### Short problem
Rewrite every one of the records below with "Where should I click to" changed to "Where do I click to", leaving everything else the same.

============================================================

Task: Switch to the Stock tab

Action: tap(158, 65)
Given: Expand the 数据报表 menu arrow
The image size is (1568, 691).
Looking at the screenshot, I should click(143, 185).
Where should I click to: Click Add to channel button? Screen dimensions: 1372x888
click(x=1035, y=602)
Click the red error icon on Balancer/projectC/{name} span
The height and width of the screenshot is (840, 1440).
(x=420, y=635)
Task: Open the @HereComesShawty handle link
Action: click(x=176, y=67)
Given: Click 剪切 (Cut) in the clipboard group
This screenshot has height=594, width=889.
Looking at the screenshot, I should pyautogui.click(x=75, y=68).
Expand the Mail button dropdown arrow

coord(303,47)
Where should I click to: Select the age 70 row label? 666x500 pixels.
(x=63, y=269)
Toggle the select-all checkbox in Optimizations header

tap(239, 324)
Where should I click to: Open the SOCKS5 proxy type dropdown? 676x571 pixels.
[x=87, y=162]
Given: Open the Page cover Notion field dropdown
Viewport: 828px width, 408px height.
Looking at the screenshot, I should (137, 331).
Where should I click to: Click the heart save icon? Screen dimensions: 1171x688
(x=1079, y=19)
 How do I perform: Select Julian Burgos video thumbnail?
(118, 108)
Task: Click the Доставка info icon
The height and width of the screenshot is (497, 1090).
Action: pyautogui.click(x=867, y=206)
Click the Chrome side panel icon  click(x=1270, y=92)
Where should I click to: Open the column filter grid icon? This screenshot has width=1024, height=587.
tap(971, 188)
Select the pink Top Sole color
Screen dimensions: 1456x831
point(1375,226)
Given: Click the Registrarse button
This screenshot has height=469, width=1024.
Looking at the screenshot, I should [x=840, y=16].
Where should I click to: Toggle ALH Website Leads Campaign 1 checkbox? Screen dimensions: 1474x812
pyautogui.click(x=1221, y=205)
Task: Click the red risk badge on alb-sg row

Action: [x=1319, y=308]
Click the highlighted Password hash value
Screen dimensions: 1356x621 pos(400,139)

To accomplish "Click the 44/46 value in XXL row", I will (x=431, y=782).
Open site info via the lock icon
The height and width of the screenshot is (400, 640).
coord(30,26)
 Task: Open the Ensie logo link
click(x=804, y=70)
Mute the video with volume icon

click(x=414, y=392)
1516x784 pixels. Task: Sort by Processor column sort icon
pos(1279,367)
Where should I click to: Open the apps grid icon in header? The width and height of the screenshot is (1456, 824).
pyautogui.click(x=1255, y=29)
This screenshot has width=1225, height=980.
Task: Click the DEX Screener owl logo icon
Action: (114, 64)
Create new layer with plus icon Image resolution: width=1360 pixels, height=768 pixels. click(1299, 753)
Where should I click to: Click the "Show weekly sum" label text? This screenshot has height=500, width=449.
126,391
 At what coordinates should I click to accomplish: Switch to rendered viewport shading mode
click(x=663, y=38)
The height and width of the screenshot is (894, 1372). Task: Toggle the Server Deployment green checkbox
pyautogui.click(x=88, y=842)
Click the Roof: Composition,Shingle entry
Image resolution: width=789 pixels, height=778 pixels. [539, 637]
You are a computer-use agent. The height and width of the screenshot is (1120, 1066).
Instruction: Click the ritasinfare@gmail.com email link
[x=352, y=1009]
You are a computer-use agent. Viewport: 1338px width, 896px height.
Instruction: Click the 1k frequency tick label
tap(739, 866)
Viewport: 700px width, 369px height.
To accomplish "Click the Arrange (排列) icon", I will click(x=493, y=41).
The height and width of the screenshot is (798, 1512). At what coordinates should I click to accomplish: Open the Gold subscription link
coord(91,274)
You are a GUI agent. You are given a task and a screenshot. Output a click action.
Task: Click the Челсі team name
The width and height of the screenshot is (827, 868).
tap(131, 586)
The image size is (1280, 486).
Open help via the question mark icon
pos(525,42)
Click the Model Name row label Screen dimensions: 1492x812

============================================================

### Answer to the exercise
Task: Switch to the Stock tab

Action: tap(158, 65)
Given: Expand the 数据报表 menu arrow
The image size is (1568, 691).
Looking at the screenshot, I should click(143, 185).
Where do I click to: Click Add to channel button? Screen dimensions: 1372x888
click(x=1035, y=602)
Click the red error icon on Balancer/projectC/{name} span
The height and width of the screenshot is (840, 1440).
(x=420, y=635)
Task: Open the @HereComesShawty handle link
Action: click(x=176, y=67)
Given: Click 剪切 (Cut) in the clipboard group
This screenshot has height=594, width=889.
Looking at the screenshot, I should pyautogui.click(x=75, y=68).
Expand the Mail button dropdown arrow

coord(303,47)
Where do I click to: Select the age 70 row label? 666x500 pixels.
(x=63, y=269)
Toggle the select-all checkbox in Optimizations header

tap(239, 324)
Where do I click to: Open the SOCKS5 proxy type dropdown? 676x571 pixels.
[x=87, y=162]
Given: Open the Page cover Notion field dropdown
Viewport: 828px width, 408px height.
Looking at the screenshot, I should (137, 331).
Where do I click to: Click the heart save icon? Screen dimensions: 1171x688
(x=1079, y=19)
 How do I perform: Select Julian Burgos video thumbnail?
(118, 108)
Task: Click the Доставка info icon
The height and width of the screenshot is (497, 1090).
Action: pyautogui.click(x=867, y=206)
Click the Chrome side panel icon  click(x=1270, y=92)
Where do I click to: Open the column filter grid icon? This screenshot has width=1024, height=587.
tap(971, 188)
Select the pink Top Sole color
Screen dimensions: 1456x831
point(1375,226)
Given: Click the Registrarse button
This screenshot has height=469, width=1024.
Looking at the screenshot, I should [x=840, y=16].
Where do I click to: Toggle ALH Website Leads Campaign 1 checkbox? Screen dimensions: 1474x812
pyautogui.click(x=1221, y=205)
Task: Click the red risk badge on alb-sg row

Action: [x=1319, y=308]
Click the highlighted Password hash value
Screen dimensions: 1356x621 pos(400,139)

To accomplish "Click the 44/46 value in XXL row", I will (x=431, y=782).
Open site info via the lock icon
The height and width of the screenshot is (400, 640).
coord(30,26)
 Task: Open the Ensie logo link
click(x=804, y=70)
Mute the video with volume icon

click(x=414, y=392)
1516x784 pixels. Task: Sort by Processor column sort icon
pos(1279,367)
Where do I click to: Open the apps grid icon in header? The width and height of the screenshot is (1456, 824).
pyautogui.click(x=1255, y=29)
This screenshot has width=1225, height=980.
Task: Click the DEX Screener owl logo icon
Action: (114, 64)
Create new layer with plus icon Image resolution: width=1360 pixels, height=768 pixels. click(1299, 753)
Where do I click to: Click the "Show weekly sum" label text? This screenshot has height=500, width=449.
126,391
 At what coordinates should I click to accomplish: Switch to rendered viewport shading mode
click(x=663, y=38)
The height and width of the screenshot is (894, 1372). Task: Toggle the Server Deployment green checkbox
pyautogui.click(x=88, y=842)
Click the Roof: Composition,Shingle entry
Image resolution: width=789 pixels, height=778 pixels. [539, 637]
You are a computer-use agent. The height and width of the screenshot is (1120, 1066).
Instruction: Click the ritasinfare@gmail.com email link
[x=352, y=1009]
You are a computer-use agent. Viewport: 1338px width, 896px height.
Instruction: Click the 1k frequency tick label
tap(739, 866)
Viewport: 700px width, 369px height.
To accomplish "Click the Arrange (排列) icon", I will click(x=493, y=41).
The height and width of the screenshot is (798, 1512). At what coordinates should I click to accomplish: Open the Gold subscription link
coord(91,274)
You are a GUI agent. You are given a task and a screenshot. Output a click action.
Task: Click the Челсі team name
The width and height of the screenshot is (827, 868).
tap(131, 586)
The image size is (1280, 486).
Open help via the question mark icon
pos(525,42)
Click the Model Name row label Screen dimensions: 1492x812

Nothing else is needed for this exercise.